··· Data in this exercise ···

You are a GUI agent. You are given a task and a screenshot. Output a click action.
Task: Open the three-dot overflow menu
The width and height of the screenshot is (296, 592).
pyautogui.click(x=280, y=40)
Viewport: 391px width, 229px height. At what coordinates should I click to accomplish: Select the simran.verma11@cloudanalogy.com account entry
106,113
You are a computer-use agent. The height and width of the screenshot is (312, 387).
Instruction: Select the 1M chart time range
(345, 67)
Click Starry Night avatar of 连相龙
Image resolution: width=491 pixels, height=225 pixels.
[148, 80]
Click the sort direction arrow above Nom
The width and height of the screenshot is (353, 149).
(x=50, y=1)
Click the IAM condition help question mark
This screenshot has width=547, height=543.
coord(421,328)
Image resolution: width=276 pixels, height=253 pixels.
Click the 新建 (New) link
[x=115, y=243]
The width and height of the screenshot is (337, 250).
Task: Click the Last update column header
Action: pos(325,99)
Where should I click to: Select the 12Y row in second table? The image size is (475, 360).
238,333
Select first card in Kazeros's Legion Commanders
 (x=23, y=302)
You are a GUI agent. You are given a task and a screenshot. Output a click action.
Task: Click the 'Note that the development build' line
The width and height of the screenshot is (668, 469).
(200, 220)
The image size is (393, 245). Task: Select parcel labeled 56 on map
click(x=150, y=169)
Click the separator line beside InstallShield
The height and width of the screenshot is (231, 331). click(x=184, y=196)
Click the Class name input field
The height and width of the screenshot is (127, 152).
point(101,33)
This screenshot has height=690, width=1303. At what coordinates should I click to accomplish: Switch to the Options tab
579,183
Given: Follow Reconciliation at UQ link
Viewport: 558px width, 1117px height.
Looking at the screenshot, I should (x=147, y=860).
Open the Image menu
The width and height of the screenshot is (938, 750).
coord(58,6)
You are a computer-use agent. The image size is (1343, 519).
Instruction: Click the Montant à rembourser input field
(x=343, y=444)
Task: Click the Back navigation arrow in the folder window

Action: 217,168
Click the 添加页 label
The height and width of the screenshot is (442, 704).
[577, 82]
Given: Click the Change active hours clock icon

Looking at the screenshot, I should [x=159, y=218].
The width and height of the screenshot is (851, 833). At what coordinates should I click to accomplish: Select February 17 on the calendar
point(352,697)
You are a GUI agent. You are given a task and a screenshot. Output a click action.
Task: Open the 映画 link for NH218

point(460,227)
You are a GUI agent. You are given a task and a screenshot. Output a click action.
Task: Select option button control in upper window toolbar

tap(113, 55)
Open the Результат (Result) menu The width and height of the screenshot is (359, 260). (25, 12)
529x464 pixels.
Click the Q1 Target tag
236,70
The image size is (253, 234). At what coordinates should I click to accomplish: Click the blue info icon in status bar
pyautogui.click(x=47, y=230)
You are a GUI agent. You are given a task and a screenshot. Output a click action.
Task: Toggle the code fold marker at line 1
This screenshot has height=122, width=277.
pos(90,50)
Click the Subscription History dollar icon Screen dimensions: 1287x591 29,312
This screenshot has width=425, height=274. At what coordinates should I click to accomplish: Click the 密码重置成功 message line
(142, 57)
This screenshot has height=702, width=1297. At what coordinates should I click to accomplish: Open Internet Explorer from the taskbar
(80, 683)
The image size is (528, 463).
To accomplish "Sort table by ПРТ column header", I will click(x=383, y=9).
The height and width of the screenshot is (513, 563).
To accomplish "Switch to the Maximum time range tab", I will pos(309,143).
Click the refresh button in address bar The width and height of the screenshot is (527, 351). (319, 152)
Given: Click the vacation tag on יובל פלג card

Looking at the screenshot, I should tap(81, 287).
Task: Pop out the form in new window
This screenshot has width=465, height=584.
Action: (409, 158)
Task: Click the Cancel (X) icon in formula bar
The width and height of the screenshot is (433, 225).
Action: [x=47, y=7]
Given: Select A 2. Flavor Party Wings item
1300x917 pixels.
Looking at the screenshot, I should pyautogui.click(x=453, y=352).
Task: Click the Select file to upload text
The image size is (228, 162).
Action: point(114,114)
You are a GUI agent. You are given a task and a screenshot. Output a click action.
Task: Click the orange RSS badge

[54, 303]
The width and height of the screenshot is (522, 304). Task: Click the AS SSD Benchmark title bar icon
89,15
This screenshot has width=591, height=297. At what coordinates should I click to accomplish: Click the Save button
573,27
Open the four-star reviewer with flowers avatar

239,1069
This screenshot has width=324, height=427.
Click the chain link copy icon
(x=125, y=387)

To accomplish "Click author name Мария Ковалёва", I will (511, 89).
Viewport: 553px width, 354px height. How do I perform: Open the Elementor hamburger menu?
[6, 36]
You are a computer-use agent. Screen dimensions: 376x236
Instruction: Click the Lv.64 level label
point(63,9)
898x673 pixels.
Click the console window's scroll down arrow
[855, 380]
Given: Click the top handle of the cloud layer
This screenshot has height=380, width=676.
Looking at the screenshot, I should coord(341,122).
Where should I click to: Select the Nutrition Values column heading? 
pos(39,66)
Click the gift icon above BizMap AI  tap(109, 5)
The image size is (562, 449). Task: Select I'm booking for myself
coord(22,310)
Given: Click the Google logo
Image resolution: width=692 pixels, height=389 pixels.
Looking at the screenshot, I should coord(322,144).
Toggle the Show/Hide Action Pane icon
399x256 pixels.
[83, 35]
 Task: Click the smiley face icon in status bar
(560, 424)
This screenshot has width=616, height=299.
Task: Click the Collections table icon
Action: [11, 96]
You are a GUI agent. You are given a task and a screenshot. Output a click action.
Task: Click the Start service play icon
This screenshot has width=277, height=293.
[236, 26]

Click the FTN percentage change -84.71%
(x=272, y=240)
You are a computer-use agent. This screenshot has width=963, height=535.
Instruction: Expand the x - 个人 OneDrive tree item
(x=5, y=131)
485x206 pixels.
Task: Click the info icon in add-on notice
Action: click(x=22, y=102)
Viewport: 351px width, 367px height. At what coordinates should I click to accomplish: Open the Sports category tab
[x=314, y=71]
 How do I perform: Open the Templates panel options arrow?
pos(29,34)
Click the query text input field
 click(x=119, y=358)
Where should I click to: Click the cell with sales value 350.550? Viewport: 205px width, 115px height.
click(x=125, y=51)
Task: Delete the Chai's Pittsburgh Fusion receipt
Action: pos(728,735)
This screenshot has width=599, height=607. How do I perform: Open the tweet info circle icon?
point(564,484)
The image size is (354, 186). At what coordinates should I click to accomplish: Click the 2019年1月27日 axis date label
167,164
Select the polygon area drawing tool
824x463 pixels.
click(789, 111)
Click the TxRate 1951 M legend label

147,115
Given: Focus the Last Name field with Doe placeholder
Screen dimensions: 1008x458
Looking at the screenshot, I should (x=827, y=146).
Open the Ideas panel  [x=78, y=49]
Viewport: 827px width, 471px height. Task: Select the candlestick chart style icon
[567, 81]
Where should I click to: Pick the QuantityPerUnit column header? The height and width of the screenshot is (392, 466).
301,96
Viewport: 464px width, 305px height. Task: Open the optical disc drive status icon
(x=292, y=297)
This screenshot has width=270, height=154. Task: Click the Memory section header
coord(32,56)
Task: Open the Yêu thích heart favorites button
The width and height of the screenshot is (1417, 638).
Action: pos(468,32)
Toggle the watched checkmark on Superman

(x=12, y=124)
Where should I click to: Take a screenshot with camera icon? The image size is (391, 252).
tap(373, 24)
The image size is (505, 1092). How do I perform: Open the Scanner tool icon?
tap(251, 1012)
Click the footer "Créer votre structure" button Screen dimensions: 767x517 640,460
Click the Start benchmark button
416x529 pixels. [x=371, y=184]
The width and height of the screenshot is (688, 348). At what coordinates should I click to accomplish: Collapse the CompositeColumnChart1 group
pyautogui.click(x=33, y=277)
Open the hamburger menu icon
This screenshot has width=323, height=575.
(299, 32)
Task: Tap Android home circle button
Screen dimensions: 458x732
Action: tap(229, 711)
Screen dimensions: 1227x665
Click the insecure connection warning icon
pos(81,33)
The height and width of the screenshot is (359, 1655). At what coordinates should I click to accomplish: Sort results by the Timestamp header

···

Take the lines above from the first through the one containing "You are a computer-use agent. The height" and reproduce them exactly; include nothing else.

You are a GUI agent. You are given a task and a screenshot. Output a click action.
Task: Open the three-dot overflow menu
The width and height of the screenshot is (296, 592).
pyautogui.click(x=280, y=40)
Viewport: 391px width, 229px height. At what coordinates should I click to accomplish: Select the simran.verma11@cloudanalogy.com account entry
106,113
You are a computer-use agent. The height and width of the screenshot is (312, 387).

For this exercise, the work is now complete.